No total, cerca de 95 milhões de contribuintes serão favorecidos.
Mas o
Congresso precisa votar; com obstrução, não dá!
O mesmo
acontece com o debate e a votação do fim da escala 6 por 1, de interesse de
milhões de trabalhadores, ou com a votação do PL que agrava as penas de quem
promove incêndios florestais e comete crimes ambientais.
Tudo
parado pelo locaute da extrema direita.
Dizem
que os golpistas não cometeram crimes já que o golpe não se concretizou. Parece
piada, mas é mais um atentado, desta vez contra a verdade. A conspiração, em
si, é o crime, a ser julgado na Suprema Corte, por atentar contra o país. É o
que rege a Lei.
Que
enfrentem o tribunal, como estabelece o regramento de qualquer estado
democrático.
E sem
anistia para golpistas!
¨ “Não vamos cair nessa
armadilha”, diz Marco Aurélio de Carvalho sobre tentativas de deslegitimar as
condenações dos golpistas
Em
entrevista ao programa Boa Noite 247, o jurista Marco Aurélio de
Carvalho, coordenador do grupo Prerrogativas, analisou os desdobramentos do
julgamento dos responsáveis pelos ataques de 8 de janeiro de 2023 e reafirmou a
responsabilidade do ex-presidente Jair Bolsonaro na tentativa de golpe contra
as instituições democráticas. Segundo ele, há um esforço deliberado de setores
da sociedade para minimizar os acontecimentos, mas os elementos reunidos pela
Justiça são mais do que suficientes para justificar as duras penas que vêm
sendo aplicadas.
Carvalho
argumentou que o fato de Jair Bolsonaro ter deixado o Brasil antes da
consumação dos atos não o isenta de culpa. “Na história dos crimes, inclusive
os de sangue, os mandantes não aparecem na cena do crime. Pelo contrário, se
distanciam. Eles criam álibis, subterfúgios, para tentar se afastar da autoria
dos delitos”, afirmou. Para o jurista, o ex-presidente ocupa uma posição clara
como líder e incentivador da ação golpista. “Isso é um caso clássico do que o
Bolsonaro fez. Ao se afastar do Brasil, não se exime de responsabilidade por
ter liderado e incentivado essa horda de golpistas. Ao contrário, isso lhe dá
uma posição privilegiada de mandante.”
Sobre a
atuação do ministro Alexandre de Moraes ao apresentar um vídeo como evidência
durante o julgamento no Supremo Tribunal Federal, Marco Aurélio defendeu a
medida e negou que tenha havido abuso por parte do magistrado. “Para receber a
denúncia, eu preciso comprovar que existem indícios sólidos. Nada mais adequado
do que mostrar quais são esses indícios. Imagens se eternizam”, disse. “Ele foi
muito feliz ao escolher essa forma de apresentar a denúncia. As imagens mostram
que os indícios eram mais do que sólidos: eram verdadeiras provas.”
Carvalho
criticou também a tentativa de dar destaque excessivo às delações premiadas.

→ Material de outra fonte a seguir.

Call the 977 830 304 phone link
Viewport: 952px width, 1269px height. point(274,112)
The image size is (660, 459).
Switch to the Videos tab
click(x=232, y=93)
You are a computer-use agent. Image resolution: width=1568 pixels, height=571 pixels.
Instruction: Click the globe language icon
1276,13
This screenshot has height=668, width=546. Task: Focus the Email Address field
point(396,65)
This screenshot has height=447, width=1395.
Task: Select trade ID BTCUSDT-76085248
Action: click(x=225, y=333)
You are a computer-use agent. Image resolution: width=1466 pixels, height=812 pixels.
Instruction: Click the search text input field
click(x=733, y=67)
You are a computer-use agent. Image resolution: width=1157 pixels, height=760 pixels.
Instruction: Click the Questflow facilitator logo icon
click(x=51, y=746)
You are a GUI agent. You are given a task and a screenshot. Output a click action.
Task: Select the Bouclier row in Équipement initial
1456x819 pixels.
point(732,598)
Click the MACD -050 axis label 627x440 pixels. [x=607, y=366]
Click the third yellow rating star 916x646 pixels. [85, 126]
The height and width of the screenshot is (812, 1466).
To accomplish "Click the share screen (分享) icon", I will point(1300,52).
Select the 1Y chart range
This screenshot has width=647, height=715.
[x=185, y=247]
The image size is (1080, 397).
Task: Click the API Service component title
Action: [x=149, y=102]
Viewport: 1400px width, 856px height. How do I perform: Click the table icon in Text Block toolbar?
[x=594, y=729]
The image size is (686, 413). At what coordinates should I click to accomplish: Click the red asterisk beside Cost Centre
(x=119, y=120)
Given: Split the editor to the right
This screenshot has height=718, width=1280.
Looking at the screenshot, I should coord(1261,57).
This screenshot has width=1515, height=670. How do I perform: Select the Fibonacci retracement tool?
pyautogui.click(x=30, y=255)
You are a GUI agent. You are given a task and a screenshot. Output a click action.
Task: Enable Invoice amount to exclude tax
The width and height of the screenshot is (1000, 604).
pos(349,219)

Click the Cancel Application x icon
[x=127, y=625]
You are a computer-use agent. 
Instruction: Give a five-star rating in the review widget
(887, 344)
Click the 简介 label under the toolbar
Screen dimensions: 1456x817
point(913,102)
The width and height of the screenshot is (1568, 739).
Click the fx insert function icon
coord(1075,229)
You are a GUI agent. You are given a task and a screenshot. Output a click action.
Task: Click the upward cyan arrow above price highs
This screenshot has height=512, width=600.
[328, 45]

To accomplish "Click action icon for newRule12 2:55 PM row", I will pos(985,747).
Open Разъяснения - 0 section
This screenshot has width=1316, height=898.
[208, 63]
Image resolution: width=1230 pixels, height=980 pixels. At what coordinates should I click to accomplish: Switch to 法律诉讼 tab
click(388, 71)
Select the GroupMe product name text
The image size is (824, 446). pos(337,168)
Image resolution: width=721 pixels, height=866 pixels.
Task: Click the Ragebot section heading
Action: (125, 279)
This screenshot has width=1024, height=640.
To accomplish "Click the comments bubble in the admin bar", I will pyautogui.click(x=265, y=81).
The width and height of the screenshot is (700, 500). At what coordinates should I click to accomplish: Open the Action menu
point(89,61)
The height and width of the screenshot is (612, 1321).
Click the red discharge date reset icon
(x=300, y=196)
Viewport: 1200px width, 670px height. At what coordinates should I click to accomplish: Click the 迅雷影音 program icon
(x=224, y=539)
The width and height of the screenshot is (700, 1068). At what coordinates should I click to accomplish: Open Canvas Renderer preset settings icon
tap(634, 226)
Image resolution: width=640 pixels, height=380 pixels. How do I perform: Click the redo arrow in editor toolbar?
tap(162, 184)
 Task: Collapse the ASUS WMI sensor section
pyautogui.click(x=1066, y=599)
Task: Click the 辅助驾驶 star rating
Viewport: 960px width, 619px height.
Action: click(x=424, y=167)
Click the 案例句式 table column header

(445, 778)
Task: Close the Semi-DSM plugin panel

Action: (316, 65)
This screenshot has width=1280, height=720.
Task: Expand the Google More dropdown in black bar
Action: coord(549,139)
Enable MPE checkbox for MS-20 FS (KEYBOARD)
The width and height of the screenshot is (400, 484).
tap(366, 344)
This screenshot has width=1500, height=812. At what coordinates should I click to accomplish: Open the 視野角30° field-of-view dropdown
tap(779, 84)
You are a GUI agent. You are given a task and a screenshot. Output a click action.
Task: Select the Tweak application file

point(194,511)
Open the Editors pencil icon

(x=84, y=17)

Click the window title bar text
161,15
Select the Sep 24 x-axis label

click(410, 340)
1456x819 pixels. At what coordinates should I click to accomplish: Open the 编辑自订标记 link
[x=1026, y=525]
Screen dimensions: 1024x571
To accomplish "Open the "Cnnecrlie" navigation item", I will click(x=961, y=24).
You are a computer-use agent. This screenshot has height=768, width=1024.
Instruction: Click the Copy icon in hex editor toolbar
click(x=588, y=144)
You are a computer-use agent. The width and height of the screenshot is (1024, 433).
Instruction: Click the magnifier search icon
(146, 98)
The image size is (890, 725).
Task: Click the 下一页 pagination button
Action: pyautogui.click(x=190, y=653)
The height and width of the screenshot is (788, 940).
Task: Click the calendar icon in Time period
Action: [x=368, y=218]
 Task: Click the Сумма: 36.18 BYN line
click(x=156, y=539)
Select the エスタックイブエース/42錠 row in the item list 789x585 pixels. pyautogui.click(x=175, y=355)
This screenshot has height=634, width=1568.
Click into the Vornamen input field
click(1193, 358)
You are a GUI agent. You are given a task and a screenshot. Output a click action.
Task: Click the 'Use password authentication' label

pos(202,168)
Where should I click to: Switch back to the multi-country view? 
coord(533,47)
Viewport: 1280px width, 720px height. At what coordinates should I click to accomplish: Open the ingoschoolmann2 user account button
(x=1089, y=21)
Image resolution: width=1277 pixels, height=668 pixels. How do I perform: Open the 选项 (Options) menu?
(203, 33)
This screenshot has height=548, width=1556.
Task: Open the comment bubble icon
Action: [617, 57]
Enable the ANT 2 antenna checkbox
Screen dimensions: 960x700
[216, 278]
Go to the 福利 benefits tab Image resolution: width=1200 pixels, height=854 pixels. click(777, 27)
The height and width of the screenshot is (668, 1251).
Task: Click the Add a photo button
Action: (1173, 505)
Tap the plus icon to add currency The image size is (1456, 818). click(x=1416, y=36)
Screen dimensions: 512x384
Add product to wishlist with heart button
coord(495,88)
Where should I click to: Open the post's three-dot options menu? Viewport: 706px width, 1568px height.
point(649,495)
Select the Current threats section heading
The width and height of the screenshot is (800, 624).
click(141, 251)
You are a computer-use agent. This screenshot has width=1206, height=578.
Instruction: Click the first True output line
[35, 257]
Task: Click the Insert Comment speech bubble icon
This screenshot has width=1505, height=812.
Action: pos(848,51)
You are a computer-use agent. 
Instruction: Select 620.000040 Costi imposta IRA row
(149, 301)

Segundo ele, os demais elementos da denúncia já seriam suficientes. “A delação
é lateral. Ela poderia até ser desconsiderada, porque os outros elementos da
denúncia são, por si só, suficientes para que eles sejam condenados com penas
super rigorosas”, declarou. Para o jurista, a relevância excessiva atribuída às
colaborações premiadas tem servido para criar confusão e desviar o foco da
solidez das provas.
Ao
comentar a repercussão da possível revisão de pena da ré Débora Rodrigues dos
Santos, apelidada de “mulher do batom”, o jurista advertiu contra o uso do caso
como ferramenta de desinformação. “Se houve excesso, que o excesso seja
corrigido. Estamos no campo democrático. Queremos para Chico, para Francisco,
para aliado, para adversário, para bolsonarista e para lulista a mesma coisa.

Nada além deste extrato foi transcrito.